准确预测错义变异的致病性对提高疾病诊断水平和推进临床研究至关重要。然而，现有的计算方法主要集中在一般致病性预测上，忽视了对疾病特异性条件的评估。在这项研究中，我们提出了一种能够预测人类基因组错义变异的疾病特异性致病性的DS-MVP方法。DS-MVP首先利用在大型一般致病性数据集上预先训练的深度学习模型来学习错义变体的丰富表示。然后，它使用XGBoost模型在特定疾病的较小数据集上微调这些表示。我们通过对多个二元致病性数据集和基因水平统计数据进行测试来评估学习表征，证明DS-MVP优于现有的最先进的方法，如MetaRNN和AlphaMissense。此外，DS-MVP在多标签和多类别分类方面表现出色，可以根据疾病状况有效地对疾病特异性致病性错义变异进行分类。它通过对疾病特定数据集的预训练模型进行微调，进一步增强了预测能力。最后，我们分析了预训练模型和各种特征类型的贡献，其中来自大型语言模型的基因描述语料库特征和遗传特征融合的贡献最大。这些结果表明，DS-MVP在预测致病性方面具有更广阔的前景，具有作为疾病诊断有效工具的潜力。

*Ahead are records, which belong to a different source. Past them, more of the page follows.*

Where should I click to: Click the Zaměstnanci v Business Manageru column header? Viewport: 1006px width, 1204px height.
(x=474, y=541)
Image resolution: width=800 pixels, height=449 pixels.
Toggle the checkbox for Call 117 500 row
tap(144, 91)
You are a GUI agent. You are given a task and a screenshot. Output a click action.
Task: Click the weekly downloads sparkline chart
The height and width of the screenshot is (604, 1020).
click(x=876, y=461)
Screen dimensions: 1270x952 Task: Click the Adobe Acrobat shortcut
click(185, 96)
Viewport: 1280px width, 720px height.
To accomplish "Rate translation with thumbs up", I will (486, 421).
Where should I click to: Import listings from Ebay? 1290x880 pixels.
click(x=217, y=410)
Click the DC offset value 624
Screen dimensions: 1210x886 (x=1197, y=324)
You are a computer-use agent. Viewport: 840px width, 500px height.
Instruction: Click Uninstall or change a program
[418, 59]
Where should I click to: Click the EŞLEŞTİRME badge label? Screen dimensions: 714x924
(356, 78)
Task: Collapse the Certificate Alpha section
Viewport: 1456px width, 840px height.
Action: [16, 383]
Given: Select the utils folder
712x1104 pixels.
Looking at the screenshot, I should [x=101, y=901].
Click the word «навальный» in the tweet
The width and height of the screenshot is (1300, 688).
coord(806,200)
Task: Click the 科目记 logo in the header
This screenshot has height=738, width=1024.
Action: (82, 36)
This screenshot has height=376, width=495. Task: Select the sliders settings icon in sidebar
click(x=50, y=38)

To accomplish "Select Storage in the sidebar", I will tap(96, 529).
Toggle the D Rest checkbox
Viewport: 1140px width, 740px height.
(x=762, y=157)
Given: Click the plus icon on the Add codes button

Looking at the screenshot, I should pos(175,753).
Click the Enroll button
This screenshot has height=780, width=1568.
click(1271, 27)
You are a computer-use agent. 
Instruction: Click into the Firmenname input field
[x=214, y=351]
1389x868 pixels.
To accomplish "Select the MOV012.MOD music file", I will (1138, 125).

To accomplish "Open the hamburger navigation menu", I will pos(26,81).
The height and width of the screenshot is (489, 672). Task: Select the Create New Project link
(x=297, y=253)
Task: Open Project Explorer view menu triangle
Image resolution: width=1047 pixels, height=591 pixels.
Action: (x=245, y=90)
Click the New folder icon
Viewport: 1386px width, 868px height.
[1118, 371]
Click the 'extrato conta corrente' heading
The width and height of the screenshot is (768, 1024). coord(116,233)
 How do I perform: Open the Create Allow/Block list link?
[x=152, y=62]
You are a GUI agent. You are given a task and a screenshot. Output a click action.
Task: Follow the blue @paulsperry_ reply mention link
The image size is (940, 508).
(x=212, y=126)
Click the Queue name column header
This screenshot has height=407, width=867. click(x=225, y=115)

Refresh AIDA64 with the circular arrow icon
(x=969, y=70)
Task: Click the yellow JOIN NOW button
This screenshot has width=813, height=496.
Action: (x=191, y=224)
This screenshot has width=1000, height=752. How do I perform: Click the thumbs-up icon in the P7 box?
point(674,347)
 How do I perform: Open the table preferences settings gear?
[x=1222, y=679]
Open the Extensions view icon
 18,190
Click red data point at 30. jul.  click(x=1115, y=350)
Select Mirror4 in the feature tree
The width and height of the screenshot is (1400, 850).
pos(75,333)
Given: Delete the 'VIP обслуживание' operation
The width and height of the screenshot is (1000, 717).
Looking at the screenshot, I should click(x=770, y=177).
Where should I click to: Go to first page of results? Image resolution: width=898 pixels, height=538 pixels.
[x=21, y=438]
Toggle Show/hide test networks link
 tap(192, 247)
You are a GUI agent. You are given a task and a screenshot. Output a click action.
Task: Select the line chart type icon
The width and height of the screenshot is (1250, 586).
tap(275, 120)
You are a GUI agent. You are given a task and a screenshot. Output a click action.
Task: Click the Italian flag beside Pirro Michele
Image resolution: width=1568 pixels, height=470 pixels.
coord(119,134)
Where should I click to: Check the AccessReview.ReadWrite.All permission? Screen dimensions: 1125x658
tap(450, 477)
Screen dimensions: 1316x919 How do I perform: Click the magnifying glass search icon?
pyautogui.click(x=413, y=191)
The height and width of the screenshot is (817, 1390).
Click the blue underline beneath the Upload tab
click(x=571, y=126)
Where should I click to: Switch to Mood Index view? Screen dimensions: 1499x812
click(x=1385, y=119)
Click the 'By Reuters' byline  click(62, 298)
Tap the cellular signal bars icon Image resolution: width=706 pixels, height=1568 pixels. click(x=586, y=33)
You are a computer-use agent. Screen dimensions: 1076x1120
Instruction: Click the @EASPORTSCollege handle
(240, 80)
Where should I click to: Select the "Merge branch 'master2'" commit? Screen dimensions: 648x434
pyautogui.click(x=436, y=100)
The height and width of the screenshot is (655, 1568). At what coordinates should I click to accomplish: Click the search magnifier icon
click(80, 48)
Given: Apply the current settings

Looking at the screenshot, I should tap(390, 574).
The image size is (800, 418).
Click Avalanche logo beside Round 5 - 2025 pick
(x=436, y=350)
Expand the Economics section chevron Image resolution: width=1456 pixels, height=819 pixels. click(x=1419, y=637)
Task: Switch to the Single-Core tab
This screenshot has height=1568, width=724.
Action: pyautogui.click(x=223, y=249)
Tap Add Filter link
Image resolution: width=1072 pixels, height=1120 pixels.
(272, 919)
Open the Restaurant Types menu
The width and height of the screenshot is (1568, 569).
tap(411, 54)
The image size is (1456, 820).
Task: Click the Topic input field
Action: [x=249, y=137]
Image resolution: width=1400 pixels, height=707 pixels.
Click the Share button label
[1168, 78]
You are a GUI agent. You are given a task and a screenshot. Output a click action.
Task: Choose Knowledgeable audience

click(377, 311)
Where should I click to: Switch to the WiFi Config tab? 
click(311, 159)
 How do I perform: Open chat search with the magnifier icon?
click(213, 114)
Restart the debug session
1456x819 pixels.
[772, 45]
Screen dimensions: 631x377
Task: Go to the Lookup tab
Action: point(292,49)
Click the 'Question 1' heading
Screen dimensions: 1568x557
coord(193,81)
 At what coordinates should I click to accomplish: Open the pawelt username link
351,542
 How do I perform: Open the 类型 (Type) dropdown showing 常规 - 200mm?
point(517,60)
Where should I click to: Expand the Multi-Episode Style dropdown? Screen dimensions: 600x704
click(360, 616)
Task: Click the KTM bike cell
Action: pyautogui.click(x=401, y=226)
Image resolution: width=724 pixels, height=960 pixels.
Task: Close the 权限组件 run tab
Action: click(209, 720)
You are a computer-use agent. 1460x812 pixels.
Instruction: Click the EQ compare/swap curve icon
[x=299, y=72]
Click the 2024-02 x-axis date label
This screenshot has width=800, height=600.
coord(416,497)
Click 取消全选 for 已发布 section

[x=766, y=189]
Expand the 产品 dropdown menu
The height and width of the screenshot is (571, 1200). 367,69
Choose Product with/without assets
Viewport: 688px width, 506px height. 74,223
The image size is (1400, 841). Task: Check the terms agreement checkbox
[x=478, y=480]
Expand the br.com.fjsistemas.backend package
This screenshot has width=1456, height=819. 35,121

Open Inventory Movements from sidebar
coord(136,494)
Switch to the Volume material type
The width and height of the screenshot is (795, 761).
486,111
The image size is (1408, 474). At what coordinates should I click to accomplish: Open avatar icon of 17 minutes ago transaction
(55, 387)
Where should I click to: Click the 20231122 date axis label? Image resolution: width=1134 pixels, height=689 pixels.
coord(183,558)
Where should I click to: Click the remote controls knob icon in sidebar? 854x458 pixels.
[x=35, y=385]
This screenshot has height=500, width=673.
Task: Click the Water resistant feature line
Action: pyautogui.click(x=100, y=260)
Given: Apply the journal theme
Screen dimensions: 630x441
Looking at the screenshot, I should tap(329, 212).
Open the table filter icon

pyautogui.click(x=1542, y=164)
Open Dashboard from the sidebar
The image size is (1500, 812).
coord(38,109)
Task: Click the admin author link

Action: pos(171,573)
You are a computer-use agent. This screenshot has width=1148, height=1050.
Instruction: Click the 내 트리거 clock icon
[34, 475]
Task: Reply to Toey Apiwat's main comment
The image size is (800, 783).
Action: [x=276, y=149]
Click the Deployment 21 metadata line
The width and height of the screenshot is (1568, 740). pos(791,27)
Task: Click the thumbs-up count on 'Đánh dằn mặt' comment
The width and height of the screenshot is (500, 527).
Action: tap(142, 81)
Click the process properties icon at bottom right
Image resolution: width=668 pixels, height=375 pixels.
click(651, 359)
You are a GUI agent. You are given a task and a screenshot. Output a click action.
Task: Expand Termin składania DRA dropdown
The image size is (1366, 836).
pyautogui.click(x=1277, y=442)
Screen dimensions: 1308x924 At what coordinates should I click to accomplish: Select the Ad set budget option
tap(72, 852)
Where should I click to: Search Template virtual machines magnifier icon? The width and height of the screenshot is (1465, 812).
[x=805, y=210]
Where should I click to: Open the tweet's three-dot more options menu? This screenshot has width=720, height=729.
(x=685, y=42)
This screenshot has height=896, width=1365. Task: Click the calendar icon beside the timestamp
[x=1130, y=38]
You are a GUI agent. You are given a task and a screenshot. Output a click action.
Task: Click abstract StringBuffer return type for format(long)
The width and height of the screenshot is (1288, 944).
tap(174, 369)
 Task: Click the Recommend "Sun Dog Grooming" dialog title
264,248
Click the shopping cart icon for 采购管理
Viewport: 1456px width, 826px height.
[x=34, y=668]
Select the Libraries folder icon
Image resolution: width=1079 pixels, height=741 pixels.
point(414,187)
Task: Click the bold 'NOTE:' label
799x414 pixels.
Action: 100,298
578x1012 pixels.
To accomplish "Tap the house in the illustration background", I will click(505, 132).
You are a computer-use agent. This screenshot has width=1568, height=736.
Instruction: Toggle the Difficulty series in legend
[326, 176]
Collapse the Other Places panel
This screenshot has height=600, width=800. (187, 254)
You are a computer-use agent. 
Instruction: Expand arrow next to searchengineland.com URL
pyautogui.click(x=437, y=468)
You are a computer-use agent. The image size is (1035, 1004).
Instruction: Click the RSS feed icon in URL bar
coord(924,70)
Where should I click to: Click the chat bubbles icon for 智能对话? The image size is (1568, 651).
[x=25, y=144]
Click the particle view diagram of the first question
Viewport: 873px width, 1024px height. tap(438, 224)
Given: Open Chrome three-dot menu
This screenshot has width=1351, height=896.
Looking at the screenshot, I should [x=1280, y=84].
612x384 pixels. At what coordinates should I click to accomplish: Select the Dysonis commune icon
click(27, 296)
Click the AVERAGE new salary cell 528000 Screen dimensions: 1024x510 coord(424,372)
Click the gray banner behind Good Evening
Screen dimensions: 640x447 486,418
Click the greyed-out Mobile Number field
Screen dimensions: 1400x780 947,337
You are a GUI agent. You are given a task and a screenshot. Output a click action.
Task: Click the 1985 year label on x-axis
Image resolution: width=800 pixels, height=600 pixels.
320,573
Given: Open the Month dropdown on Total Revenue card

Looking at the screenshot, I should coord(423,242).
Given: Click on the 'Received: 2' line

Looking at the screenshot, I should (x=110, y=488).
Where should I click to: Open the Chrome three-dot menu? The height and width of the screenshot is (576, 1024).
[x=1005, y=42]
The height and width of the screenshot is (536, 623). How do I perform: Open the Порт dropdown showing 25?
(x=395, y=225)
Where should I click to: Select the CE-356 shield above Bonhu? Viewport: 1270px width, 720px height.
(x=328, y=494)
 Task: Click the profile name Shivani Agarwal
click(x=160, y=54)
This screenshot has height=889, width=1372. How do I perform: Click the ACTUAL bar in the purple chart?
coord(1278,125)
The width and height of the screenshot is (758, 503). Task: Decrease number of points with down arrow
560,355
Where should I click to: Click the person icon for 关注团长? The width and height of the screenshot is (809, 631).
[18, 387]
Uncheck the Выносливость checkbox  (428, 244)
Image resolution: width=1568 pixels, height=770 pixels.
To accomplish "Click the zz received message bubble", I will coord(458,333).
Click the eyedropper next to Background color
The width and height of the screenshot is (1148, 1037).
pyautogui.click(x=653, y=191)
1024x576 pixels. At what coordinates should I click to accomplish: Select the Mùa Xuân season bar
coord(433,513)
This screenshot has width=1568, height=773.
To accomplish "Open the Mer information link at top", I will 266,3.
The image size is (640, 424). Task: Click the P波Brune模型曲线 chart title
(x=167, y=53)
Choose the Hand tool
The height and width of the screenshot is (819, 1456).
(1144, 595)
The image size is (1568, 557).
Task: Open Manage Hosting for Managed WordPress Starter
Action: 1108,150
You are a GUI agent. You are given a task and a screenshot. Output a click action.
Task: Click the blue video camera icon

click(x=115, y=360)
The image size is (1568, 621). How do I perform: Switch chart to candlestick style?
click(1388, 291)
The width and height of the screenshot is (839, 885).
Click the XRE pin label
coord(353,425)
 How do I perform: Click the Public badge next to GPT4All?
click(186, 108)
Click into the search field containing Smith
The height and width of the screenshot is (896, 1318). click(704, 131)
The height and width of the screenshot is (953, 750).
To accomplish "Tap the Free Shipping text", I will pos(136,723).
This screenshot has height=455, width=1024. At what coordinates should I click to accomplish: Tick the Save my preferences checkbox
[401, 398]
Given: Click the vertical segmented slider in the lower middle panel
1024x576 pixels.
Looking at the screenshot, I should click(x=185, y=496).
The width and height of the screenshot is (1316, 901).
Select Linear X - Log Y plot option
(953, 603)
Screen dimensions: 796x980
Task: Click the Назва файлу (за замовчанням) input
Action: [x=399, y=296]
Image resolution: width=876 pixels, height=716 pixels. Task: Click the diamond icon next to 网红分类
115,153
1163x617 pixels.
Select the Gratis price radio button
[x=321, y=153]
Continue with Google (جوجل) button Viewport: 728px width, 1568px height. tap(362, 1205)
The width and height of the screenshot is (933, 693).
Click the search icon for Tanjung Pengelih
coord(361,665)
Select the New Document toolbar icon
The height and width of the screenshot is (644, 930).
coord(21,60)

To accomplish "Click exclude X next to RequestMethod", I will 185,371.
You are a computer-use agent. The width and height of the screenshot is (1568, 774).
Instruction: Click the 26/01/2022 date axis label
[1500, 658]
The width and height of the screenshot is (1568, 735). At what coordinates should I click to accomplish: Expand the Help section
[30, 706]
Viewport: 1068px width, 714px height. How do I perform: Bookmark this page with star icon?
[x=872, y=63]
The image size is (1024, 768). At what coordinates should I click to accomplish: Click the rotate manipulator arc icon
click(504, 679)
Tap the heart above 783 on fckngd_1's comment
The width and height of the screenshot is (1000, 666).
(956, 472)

本文章由计算机程序翻译，如有差异，请以英文原文为准。

求助全文

约1分钟内获得全文求助全文

来源期刊

Briefings in bioinformatics 生物-生化研究方法

CiteScore

13.20

自引率

13.70%

发文量

549

审稿时长

6 months

期刊介绍： Briefings in Bioinformatics is an international journal serving as a platform for researchers and educators in the life sciences. It also appeals to mathematicians, statisticians, and computer scientists applying their expertise to biological challenges. The journal focuses on reviews tailored for users of databases and analytical tools in contemporary genetics, molecular and systems biology. It stands out by offering practical assistance and guidance to non-specialists in computerized methodologies. Covering a wide range from introductory concepts to specific protocols and analyses, the papers address bacterial, plant, fungal, animal, and human data. The journal's detailed subject areas include genetic studies of phenotypes and genotypes, mapping, DNA sequencing, expression profiling, gene expression studies, microarrays, alignment methods, protein profiles and HMMs, lipids, metabolic and signaling pathways, structure determination and function prediction, phylogenetic studies, and education and training.